Ein Faktenpapier der Non-Profit-Organisation Good Food Institut geht in die Offensive, indem es den Nutzen der industriellen Fertigung unterstreicht: „Bei der Herstellung von pflanzenbasiertem Fleisch können wichtige Nährstoffe zugesetzt und andere für den Körper leichter verwertbar gemacht werden.“ Hier sind zu nennen: Vitamin B12, Eisen, langkettige Omega-3-Fettsäuren, Zink und Jod. Und das Good Food Institute bedauert: „Der zunehmende Fokus auf kurze Zutatenlisten berücksichtigt oft den gesundheitlichen Nutzen mancher Zusatzstoffe nicht.“
Zudem vermeidet man mit pflanzlichen Produkten die Gesundheitsgefahren, die mit tierischem Fleisch verbunden sind. Allein in der EU infizieren sich jedes Jahr mehr als 350.000 Menschen über das tierische Essen mit Bakterien wie Campylobacter und Salmonellen. Auch belastet der Pflanzenanbau, selbst wenn die geernteten Produkte dann noch verarbeitet werden, Klima und Umwelt weit weniger stark als die Tierhaltung. Das Leid der Tiere ist noch mal ein ganz eigenes Kapitel.
Ein im Juli dieses Jahres veröffentlichtes, knapp 400 Seiten starkes Gutachten des Wissenschaftlichen Beirats für Agrarpolitik, Ernährung und gesundheitlichen Verbraucherschutz beim Bundesministerium für Landwirtschaft, Ernährung und Heimat hat speziell Fleischalternativen unter die Lupe genommen. Das Gutachten kommt zu dem Schluss, dass Alternativprodukte dazu beitragen können, dass Menschen weniger Fleisch essen und so chronische Krankheiten vermieden werden.
Statt hochverarbeitete Lebensmittel pauschal zu meiden, wie es Monteiro und seine Jünger fordern, propagiert das Gutachten die 3-R-Strategie: Sie „zielt darauf ab, den Konsum tierischer Produkte durch kleinere Portionsgrößen zu verringern („Reduce“), tierische Produkte mit pflanzlichen oder alternativen Zutaten zu kombinieren („Remix“) und/oder tierische Produkte in Mahlzeiten vollständig durch Alternativen zu ersetzen („Replace“)“.
Aber was ist mit der Tiefkühlpizza, dem Sinnbild diabolischer Verführungskünste der Lebensmittelindustrie? Matthias Hanigk, in der Kommunikationsabteilung von Dr. Oetker zuständig für Pizza, freut sich erst einmal, dass man ihre Sicht „auf die viel diskutierte Thematik“ einbeziehen möchte. Die NOVA-Klassifikation sieht Hanigk naturgemäß kritisch, weil sie „relevante Aspekte völlig außer Acht lässt“, als da wären die ernährungsphysiologische Qualität von Lebensmitteln, die Wirkung der Verarbeitungsverfahren auf die enthaltenen Rohstoffe und die Art der Zusatzstoffe oder Aromen. Aber ist eine Dr. Oetker-Pizza tatsächlich gesund? Entscheidend dafür sei die Auflage, sagt Harnigk, und die können die Konsumenten frei wählen. Der aufgedruckte Nutri-Score unterstützt sie dabei.

**Angezeigte Daten:**
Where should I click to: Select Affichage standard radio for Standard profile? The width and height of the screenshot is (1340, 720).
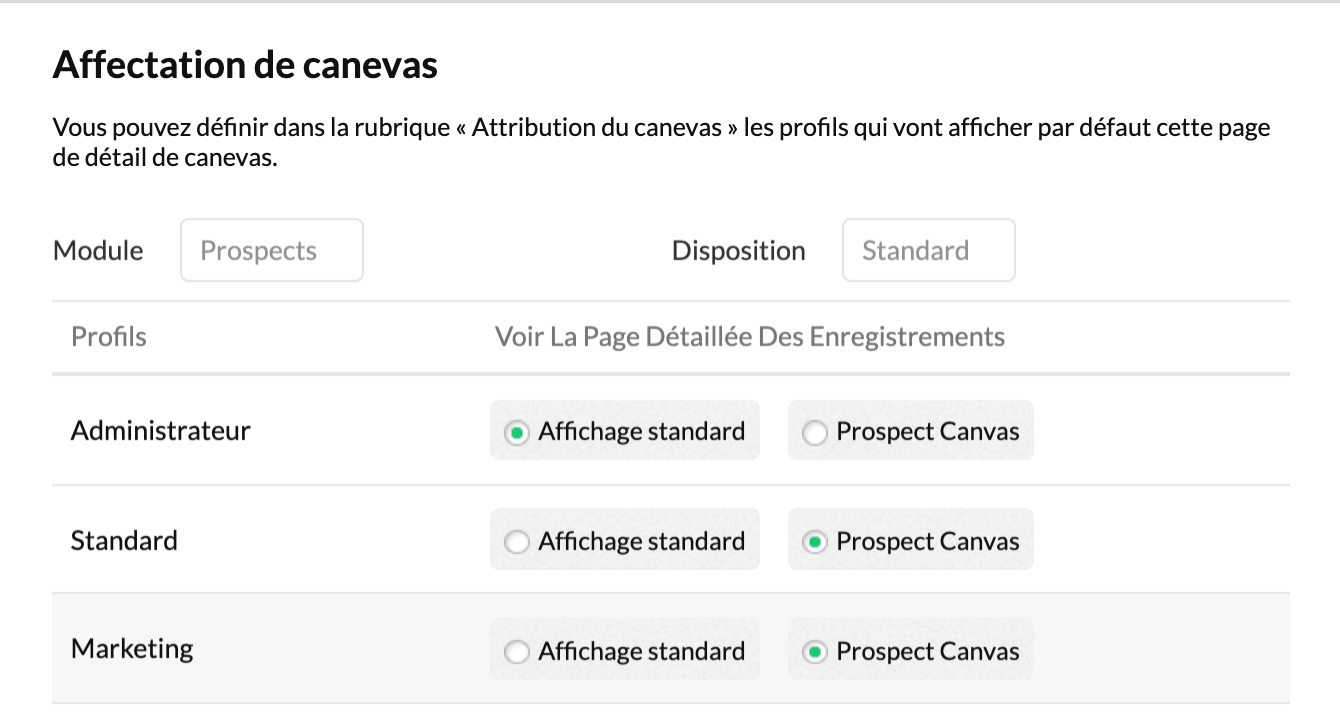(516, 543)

* * *

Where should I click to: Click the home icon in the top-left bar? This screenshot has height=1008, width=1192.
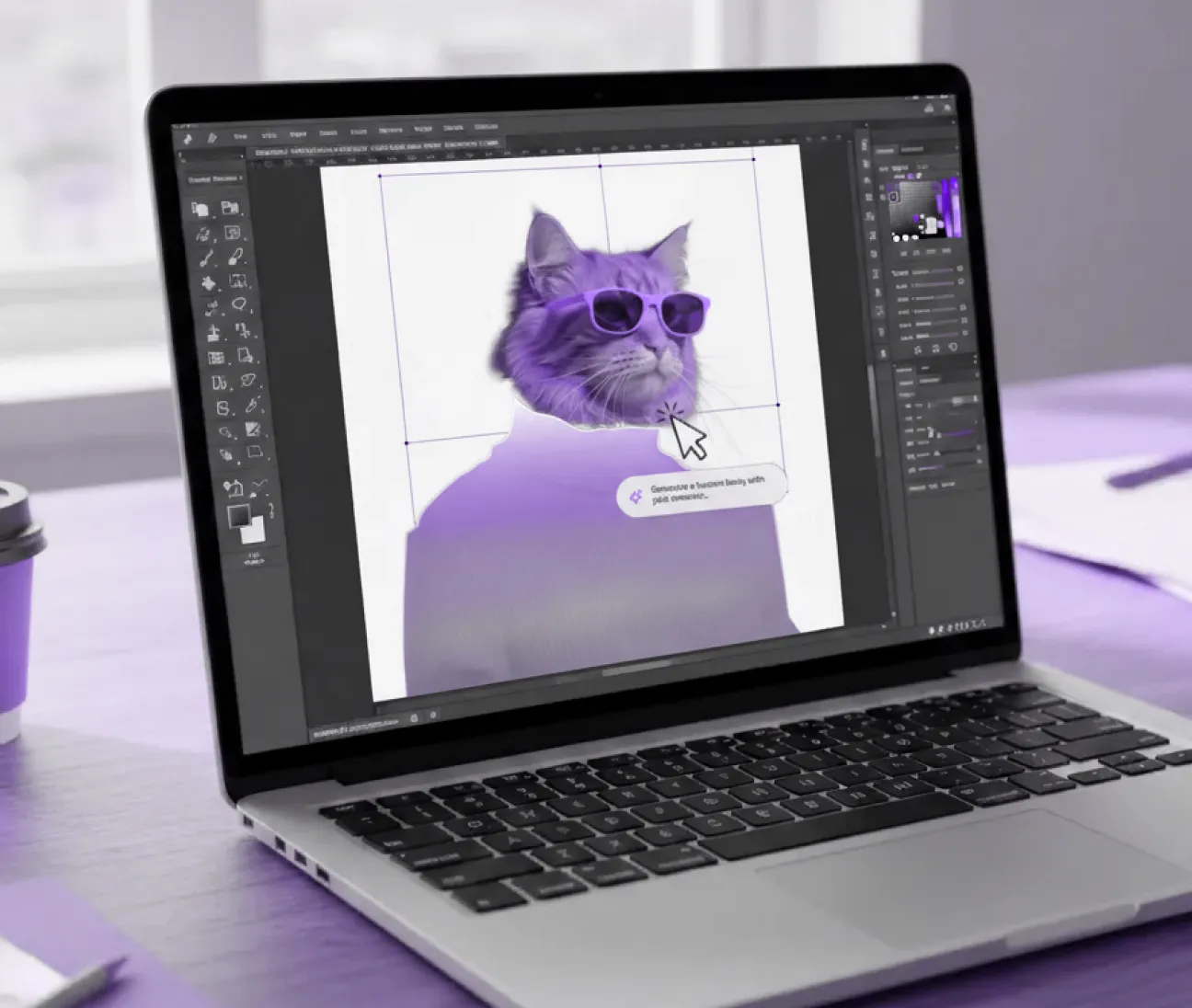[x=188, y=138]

==

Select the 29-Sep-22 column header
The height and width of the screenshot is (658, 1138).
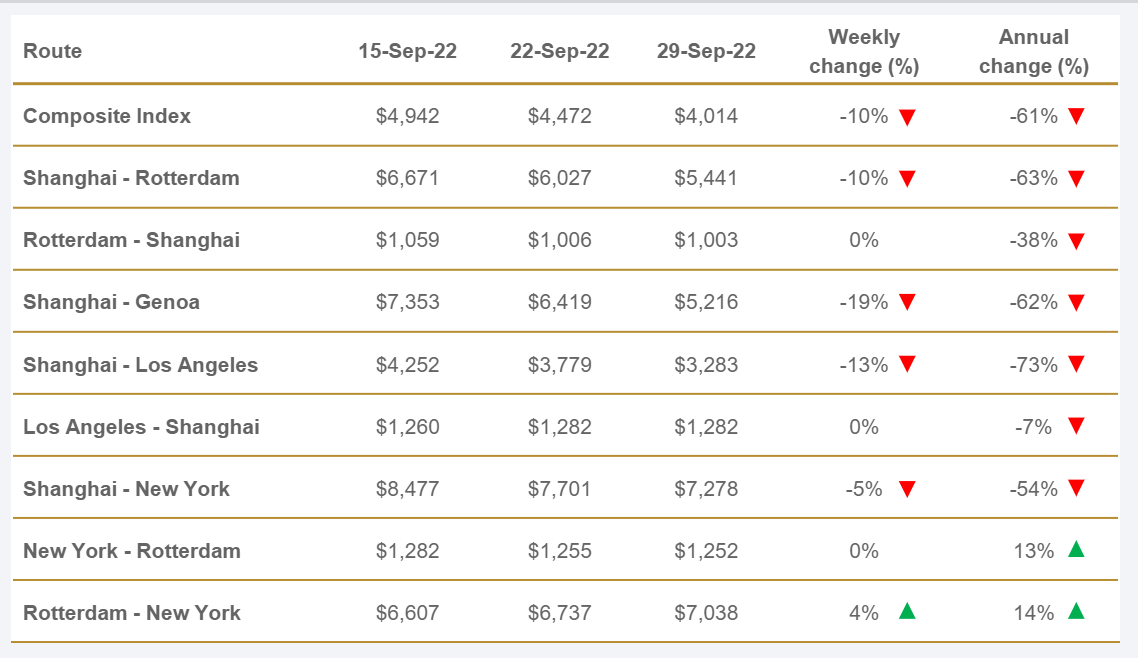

**Zu erledigende Aufgaben:**
(a) Geben Sie im Textauszug alles von "Aber was ist" bis hinunter zu "unterstützt sie dabei." wieder und tauschen Sie dabei "Tiefkühlpizza" gegen "Fertigpizza" aus.
(b) Fassen Sie bitte den Absatz des Textauszugs, der mit „Zudem vermeidet man“ beginnt, als Stichpunktliste zusammen und behalten Sie seine wesentlichen Fakten bei.

**Nummerierte Lösungen:**
(a)
Aber was ist mit der Fertigpizza, dem Sinnbild diabolischer Verführungskünste der Lebensmittelindustrie? Matthias Hanigk, in der Kommunikationsabteilung von Dr. Oetker zuständig für Pizza, freut sich erst einmal, dass man ihre Sicht „auf die viel diskutierte Thematik“ einbeziehen möchte. Die NOVA-Klassifikation sieht Hanigk naturgemäß kritisch, weil sie „relevante Aspekte völlig außer Acht lässt“, als da wären die ernährungsphysiologische Qualität von Lebensmitteln, die Wirkung der Verarbeitungsverfahren auf die enthaltenen Rohstoffe und die Art der Zusatzstoffe oder Aromen. Aber ist eine Dr. Oetker-Pizza tatsächlich gesund? Entscheidend dafür sei die Auflage, sagt Harnigk, und die können die Konsumenten frei wählen. Der aufgedruckte Nutri-Score unterstützt sie dabei.

(b)
- Mit pflanzlichen Produkten vermeidet man die Gesundheitsgefahren tierischen Fleisches.
- Allein in der EU infizieren sich jedes Jahr mehr als 350.000 Menschen über tierisches Essen mit Bakterien wie Campylobacter und Salmonellen.
- Der Pflanzenanbau belastet Klima und Umwelt weit weniger als die Tierhaltung, auch wenn die Produkte noch verarbeitet werden.
- Das Leid der Tiere ist ein ganz eigenes Kapitel.